TASK: Please continue the Local Outlier Factor example below from where it stops, before the records.

Outlier detection with Local Outlier Factor
===========================================
Shows the use of the Local Outlier Factor to detect outliers in the octane
dataset.
"""
# Author: Pablo Marcos Manchón
# License: MIT
# sphinx_gallery_thumbnail_number = 2
import matplotlib.pyplot as plt
from skfda.datasets import fetch_octane
from skfda.exploratory.outliers import LocalOutlierFactor
##############################################################################
# First, we load the *octane dataset* consisting of 39 near infrared
# (NIR) spectra of gasoline samples, with wavelengths ranging from 1102nm to
# 1552nm with measurements every two nm.
#
# This dataset contains six outliers, studied in [RDEH2006]_ and [HuRS2015]_,
# to which ethanol was added. This different
# composition has an effect on the shape of the spectra of gasoline samples.
#
fd, labels = fetch_octane(return_X_y=True)
fd.plot()
##############################################################################
# :class:`~skfda.exploratory.outliers.LocalOutlierFactor`
# (`LOF <https://en.wikipedia.org/wiki/Local_outlier_factor>`_), based on
# the local density of the curves as described in [BKNS2000]_, may be used to
# detect these outliers. In order to get the results the
# :meth:`~skfda.exploratory.outliers.LocalOutlierFactor.fit_predict`
# method is used.

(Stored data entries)
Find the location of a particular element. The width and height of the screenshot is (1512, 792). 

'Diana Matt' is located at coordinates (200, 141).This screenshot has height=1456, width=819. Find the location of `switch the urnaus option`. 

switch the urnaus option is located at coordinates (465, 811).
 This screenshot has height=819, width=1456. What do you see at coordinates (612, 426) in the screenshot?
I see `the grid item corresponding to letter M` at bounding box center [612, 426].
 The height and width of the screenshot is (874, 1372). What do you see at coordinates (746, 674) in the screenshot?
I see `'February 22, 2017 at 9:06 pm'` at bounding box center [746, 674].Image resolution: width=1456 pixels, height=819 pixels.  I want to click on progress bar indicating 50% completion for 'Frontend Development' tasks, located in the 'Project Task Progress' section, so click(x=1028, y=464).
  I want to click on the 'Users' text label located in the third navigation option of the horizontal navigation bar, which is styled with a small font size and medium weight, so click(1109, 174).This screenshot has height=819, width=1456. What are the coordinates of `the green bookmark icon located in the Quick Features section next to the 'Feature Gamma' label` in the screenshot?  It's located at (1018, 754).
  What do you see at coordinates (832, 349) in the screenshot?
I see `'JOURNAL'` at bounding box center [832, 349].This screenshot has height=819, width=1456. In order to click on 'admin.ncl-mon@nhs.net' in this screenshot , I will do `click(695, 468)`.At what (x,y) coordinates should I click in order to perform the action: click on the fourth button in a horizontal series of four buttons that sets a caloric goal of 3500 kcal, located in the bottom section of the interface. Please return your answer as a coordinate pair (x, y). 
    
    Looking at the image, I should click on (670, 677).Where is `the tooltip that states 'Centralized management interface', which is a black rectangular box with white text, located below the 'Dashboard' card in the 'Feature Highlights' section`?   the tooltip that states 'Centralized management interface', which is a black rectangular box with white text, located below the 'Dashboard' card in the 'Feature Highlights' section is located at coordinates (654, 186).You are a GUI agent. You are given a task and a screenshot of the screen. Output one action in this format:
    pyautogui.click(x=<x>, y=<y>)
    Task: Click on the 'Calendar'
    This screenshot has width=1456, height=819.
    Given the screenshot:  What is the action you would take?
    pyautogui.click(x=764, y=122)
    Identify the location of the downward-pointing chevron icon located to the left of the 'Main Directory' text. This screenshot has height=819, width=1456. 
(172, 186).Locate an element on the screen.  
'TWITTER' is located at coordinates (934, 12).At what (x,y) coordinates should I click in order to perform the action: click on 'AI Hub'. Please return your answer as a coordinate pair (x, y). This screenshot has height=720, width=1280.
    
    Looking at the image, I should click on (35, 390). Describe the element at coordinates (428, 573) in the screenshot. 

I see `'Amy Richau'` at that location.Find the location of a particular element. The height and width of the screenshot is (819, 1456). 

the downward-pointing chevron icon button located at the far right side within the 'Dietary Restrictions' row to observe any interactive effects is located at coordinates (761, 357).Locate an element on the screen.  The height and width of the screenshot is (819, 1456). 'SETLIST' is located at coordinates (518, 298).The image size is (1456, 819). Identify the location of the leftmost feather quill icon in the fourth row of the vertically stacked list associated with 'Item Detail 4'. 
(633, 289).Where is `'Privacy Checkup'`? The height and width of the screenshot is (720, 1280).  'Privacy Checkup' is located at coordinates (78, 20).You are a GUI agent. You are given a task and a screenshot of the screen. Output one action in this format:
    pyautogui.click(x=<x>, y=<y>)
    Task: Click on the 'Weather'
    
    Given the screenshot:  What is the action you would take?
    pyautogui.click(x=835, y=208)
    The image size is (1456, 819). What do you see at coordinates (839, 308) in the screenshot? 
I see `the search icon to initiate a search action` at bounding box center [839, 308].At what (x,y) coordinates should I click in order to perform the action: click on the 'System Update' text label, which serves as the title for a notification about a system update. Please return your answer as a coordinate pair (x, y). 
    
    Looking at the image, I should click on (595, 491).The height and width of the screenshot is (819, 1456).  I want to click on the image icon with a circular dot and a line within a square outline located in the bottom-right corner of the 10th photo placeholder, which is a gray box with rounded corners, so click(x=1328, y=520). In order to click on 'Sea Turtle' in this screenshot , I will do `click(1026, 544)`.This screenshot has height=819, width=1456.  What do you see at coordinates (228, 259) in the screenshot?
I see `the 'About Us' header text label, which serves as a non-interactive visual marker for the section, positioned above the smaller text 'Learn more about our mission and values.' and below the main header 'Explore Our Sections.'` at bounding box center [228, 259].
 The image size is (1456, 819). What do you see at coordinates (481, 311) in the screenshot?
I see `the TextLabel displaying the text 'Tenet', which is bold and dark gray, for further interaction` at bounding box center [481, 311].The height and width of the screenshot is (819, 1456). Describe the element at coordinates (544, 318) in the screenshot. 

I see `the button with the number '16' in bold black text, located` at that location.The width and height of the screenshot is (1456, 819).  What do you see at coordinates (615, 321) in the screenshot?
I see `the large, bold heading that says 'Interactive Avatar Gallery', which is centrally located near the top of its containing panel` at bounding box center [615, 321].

TASK ANSWER:
#
lof = LocalOutlierFactor()
is_outlier = lof.fit_predict(fd)
print(is_outlier) # 1 for inliners / -1 for outliers
##############################################################################
# The curves detected as outliers correspond to the samples to which
# ethanol was added.
#
# TODO: Use one hot encoding internally to allow arbitrary sample_labels
is_outlier[is_outlier == -1] = 0
fd.plot(sample_labels=is_outlier, label_colors=['darkorange', 'lightgrey'],
label_names=["outlier", "inliner"])
##############################################################################
# .. rubric:: References
# .. [RDEH2006] Rousseeuw, Peter & Debruyne, Michiel & Engelen, Sanne &
# Hubert, Mia. (2006). Robustness and Outlier Detection in
# Chemometrics. Critical Reviews in Analytical Chemistry. 36.
# 221-242. 10.1080/10408340600969403.
# .. [HuRS2015] Hubert, Mia & Rousseeuw, Peter & Segaert, Pieter. (2015).
# Multivariate functional outlier detection. Statistical Methods and
# Applications. 24. 177-202. 10.1007/s10260-015-0297-8.
# .. [BKNS2000] Breunig, M. M., Kriegel, H. P., Ng, R. T., & Sander,
# J. (2000, May). LOF: identifying density-based local outliers. In ACM
# sigmod record.
plt.show()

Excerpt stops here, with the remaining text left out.